### About this task
Below are some records. Say how many of their lines include the string "will", giving only the number.

### The records

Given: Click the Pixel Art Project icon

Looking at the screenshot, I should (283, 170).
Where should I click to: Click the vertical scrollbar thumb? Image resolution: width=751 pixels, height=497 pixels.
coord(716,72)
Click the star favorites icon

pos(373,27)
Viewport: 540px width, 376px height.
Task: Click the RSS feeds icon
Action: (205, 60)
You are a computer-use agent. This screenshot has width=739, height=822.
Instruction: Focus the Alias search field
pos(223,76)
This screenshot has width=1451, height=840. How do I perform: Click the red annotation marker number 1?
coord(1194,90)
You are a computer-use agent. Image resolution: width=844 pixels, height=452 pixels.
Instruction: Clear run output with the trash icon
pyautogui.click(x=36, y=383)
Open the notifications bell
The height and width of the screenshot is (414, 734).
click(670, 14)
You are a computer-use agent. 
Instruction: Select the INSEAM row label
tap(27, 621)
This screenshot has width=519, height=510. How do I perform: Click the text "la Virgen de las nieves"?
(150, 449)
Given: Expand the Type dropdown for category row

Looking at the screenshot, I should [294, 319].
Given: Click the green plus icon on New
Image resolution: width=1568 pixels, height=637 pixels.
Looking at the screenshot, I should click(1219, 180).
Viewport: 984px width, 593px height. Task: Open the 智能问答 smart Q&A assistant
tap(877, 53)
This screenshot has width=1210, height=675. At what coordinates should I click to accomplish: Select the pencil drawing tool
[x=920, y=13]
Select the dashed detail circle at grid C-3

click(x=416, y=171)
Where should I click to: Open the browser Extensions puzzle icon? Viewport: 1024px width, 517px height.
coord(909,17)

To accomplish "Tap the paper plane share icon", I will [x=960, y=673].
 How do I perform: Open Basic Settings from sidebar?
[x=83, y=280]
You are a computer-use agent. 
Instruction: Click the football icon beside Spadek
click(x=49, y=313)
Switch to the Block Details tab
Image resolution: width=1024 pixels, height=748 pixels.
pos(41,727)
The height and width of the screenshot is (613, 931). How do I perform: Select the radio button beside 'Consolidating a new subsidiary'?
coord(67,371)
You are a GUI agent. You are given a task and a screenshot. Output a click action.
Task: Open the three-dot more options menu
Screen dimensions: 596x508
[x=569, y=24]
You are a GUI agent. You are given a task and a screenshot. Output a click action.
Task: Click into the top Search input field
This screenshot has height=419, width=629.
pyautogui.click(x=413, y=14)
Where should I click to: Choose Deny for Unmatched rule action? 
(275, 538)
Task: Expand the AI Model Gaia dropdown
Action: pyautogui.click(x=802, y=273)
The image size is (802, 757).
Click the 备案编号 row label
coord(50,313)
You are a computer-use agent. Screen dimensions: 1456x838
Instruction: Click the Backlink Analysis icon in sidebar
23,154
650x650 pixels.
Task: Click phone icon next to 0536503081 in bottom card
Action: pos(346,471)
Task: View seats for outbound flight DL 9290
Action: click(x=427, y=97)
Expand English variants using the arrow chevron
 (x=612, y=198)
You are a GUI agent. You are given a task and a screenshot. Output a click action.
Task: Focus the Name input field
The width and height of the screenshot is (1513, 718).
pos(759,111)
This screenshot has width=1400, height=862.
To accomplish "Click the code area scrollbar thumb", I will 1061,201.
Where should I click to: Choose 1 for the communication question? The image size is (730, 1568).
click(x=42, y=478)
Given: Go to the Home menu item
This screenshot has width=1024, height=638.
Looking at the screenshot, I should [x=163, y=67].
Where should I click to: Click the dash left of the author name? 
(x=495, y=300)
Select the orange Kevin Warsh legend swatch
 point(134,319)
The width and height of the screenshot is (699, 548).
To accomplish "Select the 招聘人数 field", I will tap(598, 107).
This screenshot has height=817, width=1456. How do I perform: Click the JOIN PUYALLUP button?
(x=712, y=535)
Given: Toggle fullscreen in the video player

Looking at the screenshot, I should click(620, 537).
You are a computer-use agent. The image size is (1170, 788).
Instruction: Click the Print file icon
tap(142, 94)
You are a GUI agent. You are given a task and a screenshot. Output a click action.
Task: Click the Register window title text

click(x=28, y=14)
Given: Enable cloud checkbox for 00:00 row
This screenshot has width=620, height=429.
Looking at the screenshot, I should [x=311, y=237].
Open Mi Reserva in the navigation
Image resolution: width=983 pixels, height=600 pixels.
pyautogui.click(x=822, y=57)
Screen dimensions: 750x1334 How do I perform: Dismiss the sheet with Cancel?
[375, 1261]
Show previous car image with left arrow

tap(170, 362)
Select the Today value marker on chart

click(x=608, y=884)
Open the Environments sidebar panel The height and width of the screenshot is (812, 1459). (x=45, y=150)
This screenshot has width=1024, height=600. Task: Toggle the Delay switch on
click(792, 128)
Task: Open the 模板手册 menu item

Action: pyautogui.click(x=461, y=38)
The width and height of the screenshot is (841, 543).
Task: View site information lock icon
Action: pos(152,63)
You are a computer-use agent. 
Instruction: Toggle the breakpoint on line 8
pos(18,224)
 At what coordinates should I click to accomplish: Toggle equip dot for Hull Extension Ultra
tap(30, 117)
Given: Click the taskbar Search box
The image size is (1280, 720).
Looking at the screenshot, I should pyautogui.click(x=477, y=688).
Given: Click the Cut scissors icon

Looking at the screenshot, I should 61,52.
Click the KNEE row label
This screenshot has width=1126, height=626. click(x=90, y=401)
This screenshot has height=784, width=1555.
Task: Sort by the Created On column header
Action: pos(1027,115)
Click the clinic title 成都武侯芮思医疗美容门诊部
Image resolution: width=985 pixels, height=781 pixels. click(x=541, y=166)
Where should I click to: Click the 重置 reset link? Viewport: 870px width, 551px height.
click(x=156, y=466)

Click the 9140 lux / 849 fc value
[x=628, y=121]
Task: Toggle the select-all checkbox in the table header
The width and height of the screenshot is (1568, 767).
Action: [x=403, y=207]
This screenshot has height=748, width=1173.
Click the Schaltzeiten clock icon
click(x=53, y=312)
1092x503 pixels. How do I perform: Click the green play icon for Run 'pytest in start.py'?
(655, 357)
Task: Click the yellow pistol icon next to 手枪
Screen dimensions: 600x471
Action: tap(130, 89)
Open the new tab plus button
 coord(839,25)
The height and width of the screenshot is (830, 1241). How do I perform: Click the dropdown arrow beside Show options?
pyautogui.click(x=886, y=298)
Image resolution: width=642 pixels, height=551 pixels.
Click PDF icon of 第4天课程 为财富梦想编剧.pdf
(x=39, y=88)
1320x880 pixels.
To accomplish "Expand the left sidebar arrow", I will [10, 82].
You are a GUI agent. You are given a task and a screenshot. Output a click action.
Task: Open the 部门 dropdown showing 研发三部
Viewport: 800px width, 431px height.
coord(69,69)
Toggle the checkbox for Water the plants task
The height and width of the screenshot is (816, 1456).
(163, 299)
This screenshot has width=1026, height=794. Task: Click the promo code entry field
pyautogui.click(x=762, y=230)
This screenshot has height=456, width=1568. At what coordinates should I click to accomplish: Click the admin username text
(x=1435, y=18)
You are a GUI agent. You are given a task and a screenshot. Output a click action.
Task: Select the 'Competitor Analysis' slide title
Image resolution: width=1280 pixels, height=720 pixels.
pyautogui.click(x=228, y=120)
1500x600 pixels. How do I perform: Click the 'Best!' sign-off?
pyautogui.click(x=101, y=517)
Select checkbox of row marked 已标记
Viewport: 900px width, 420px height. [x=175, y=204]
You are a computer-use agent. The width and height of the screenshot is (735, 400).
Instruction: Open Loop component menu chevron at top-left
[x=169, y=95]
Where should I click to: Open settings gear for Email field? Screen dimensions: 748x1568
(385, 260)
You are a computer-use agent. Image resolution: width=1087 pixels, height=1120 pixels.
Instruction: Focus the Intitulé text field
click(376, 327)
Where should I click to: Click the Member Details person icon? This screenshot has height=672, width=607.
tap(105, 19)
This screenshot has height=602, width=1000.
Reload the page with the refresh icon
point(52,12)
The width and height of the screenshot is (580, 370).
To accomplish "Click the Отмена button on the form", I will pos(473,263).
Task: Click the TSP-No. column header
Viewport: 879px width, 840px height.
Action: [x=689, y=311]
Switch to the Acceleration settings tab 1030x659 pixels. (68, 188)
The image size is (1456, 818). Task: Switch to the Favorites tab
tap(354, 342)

### Task response
5